Le juge de l’exécution, statuant par jugement contradictoire, a été saisi d’une demande de liquidation d’une astreinte provisoire. L’astreinte avait été ordonnée pour garantir l’exécution d’une injonction d’expulsion dans un délai déterminé. La question principale portait sur la fixation du montant de cette astreinte et sur les conditions de sa liquidation. Le juge a liquidé l’astreinte mais en a réduit le montant initialement demandé, au nom du principe de proportionnalité.
La répartition de la charge de la preuve en matière d’exécution
Le juge rappelle les principes gouvernant la preuve de l’exécution d’une obligation. Pour une obligation de faire, c’est à son débiteur qu’il appartient de démontrer qu’il s’est exécuté. La décision précise que « l’obligation mise à la charge [du débiteur] étant une obligation de faire, il lui appartient de démontrer qu’il s’est exécuté » (Motifs). En l’espèce, le débiteur s’est borné à des affirmations sans les étayer par des preuves. Cette solution confirme une répartition claire des rôles, le créancier prouvant l’inexécution et le débiteur l’exécution. Elle rejoint une jurisprudence constante sur la charge de la preuve. « En outre, il incombe au demandeur à l’action de rapporter la preuve de l’existence de l’obligation et au défendeur de prouver que ladite obligation est sérieusement contestable » (Tribunal judiciaire de Béziers, le 11 juillet 2025, n°25/00349). Cette approche sécurise la position du créancier dès lors qu’une injonction judiciaire est violée.
La sanction de l’exécution tardive et l’absence de cause étrangère
Le jugement affirme le principe selon lequel une exécution tardive ne supprime pas l’astreinte. « Il y a lieu à liquidation de l’astreinte, dès lors que le juge constate que l’injonction assortie d’astreinte a été exécutée avec retard » (Motifs). Le délai imparti n’ayant pas été respecté, la liquidation est obligatoire. Par ailleurs, le juge écarte l’existence d’une cause étrangère justifiant le retard. La présence d’obstacles matériels sur le terrain n’a pas été retenue, faute de preuve d’une impossibilité d’accès. Ce raisonnement est conforme aux textes qui prévoient la suppression de l’astreinte en cas de cause étrangère. « L’astreinte provisoire ou définitive est supprimée en tout ou partie s’il est établi que l’inexécution […] provient, en tout ou partie, d’une cause étrangère » (Tribunal judiciaire de Verdun, le 22 janvier 2026, n°25/00516). La décision montre ainsi que la cause étrangère doit être démontrée et constituer un empêchement réel.

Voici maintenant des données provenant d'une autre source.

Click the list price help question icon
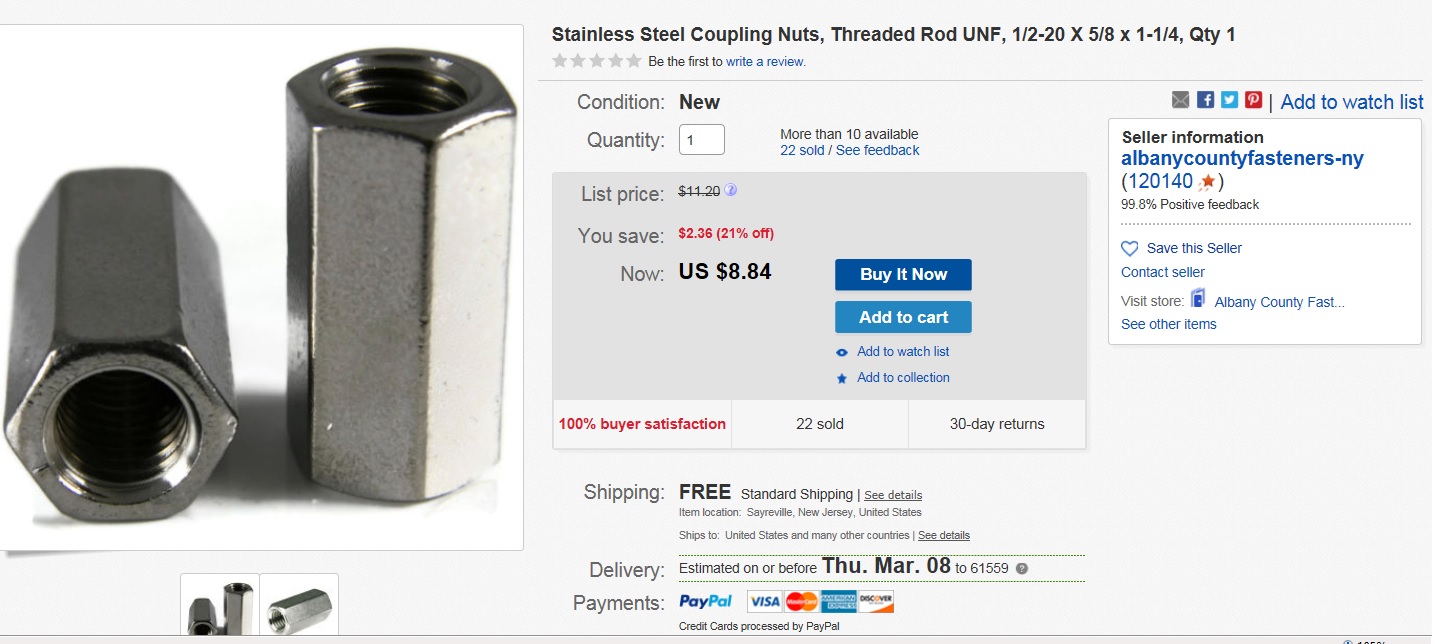 tap(731, 190)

Le pouvoir d’office du juge sur la proportionnalité du montant
Le juge exerce un contrôle sur le montant de l’astreinte liquidée. Il peut vérifier d’office « s’il existe un rapport raisonnable de proportionnalité entre le montant […] et l’enjeu du litige » (Motifs). Ce pouvoir trouve son fondement dans l’article 1 du Protocole n°1 à la Convention européenne des droits de l’homme. En l’espèce, le juge estime le montant demandé disproportionné au regard des circonstances. Il considère notamment l’occupation partielle du terrain et le contexte familial. Le juge use donc de son pouvoir modérateur pour réduire significativement la somme. Cette faculté tempère le caractère coercitif de l’astreinte et en préserve l’équité. Elle rappelle que l’astreinte a une fonction incitative et non punitive, son quantum devant rester en lien avec l’objectif poursuivi.
L’appréciation souveraine des difficultés d’exécution
Le juge dispose d’un large pouvoir d’appréciation pour évaluer les difficultés rencontrées par le débiteur. La loi lui confie explicitement cette tâche. « Il appartient au juge de l’exécution d’apprécier les difficultés auxquelles a pu être confronté le débiteur de l’astreinte » (Motifs). Cette appréciation in concreto permet une individualisation de la sanction. Le juge examine les faits allégués mais les écarte s’ils ne sont pas suffisamment probants. Il opère ainsi une conciliation entre la nécessité d’assurer l’exécution des décisions de justice et l’équité envers le débiteur. Ce pouvoir discrétionnaire est essentiel pour adapter la sanction à la réalité des comportements et des situations. Il garantit que l’astreinte reste un instrument de justice et non une contrainte excessive.